- **Aim of the task**
Continue the notebook walkthrough on plotting TrackMate lineage data with pycellin, starting right after its last line.

We can use it to plot the cell position over time.
There is a gotcha, however.
In TrackMate, the X and Y position of a cell is stored in the feature "POSITION_X" and "POSITION_Y". But when pycellin loads a TrackMate file, these feature values are reinterpreted and stored in the node attributes "cell_x" and "cell_y".
So we have:

In [5]:
fig2 = plot_lineage_features(ab_lineage, "cell_x", "cell_y", "POSITION_T")
# Square the figure
fig2.update_xaxes(
    scaleanchor="y",
    scaleratio=1,
)

fig2.show()


This plot can be configured a lot, but is very manual.

However, an important capability of pycellin is the ability to reshape and export the data to structure that can be used easily.
We can export the nodes of the AB lineages as a Pandas dataframe, that can be used very conveniently in ploty-express.
For instance, the plot above (minus the lines) can be obtained more simply with the following:

In [6]:
# Export all the lineages to a pandas dataframe
df = model.to_cell_dataframe()

(Stored data)

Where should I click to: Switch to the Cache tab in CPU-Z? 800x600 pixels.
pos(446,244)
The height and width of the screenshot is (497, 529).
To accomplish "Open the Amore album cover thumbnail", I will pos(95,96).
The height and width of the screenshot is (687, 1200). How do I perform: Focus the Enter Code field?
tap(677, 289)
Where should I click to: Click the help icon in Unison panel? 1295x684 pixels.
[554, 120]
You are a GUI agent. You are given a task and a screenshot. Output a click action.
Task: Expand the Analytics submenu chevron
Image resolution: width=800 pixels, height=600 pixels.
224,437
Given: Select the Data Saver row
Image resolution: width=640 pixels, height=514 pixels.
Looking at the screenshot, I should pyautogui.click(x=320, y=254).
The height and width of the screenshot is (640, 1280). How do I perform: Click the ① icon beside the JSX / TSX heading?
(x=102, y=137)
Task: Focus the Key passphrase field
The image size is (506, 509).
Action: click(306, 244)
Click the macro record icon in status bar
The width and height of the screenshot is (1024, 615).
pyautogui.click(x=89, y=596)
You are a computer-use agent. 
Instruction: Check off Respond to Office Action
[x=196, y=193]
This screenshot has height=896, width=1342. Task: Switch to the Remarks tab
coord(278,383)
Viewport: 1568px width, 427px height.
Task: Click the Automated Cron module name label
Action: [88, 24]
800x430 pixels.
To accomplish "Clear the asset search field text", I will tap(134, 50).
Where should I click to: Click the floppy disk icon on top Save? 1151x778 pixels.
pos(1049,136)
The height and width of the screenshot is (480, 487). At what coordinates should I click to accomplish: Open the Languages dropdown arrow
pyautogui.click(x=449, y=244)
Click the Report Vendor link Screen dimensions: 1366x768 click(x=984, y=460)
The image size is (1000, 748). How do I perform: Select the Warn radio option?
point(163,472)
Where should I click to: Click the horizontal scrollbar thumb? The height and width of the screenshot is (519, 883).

- **Exercise result**
# Filter for the AB lineage
df = df[df['lineage_ID']==ab_lineage_ID]

# Use plotly-express to create a scatter plot.
# It ships a very convenient syntax to set the color, size, position of a plot based on 
# the values of a dataframe. For instance we can plot the X,Y position of the cells, and color them
# based on the time of the cell division (POSITION_T). We can also set the size of the points
# based on the radius of the cells (RADIUS).
# Note that the dataframe is already filtered for the AB lineage.
# We can also use the name of the cells as hover name.
import plotly.express as px
fig3 = px.scatter(
    df,
    x="cell_x",
    y="cell_y",
    color="POSITION_T",
    size="RADIUS",
    hover_name="name",
    title="AB lineage cells",
    color_continuous_scale="jet",
)

# Square the figure
fig3.update_xaxes(
    scaleanchor="y",
    scaleratio=1,
)
fig3.update_layout(
        showlegend=False,
        # Transparent background:
        plot_bgcolor='rgba(0, 0, 0, 0)',
        paper_bgcolor='rgba(0, 0, 0, 0)',
    )



fig3.show()


This gives us a good impression on where do the cell move as the development progress. 
But this is just a XY view.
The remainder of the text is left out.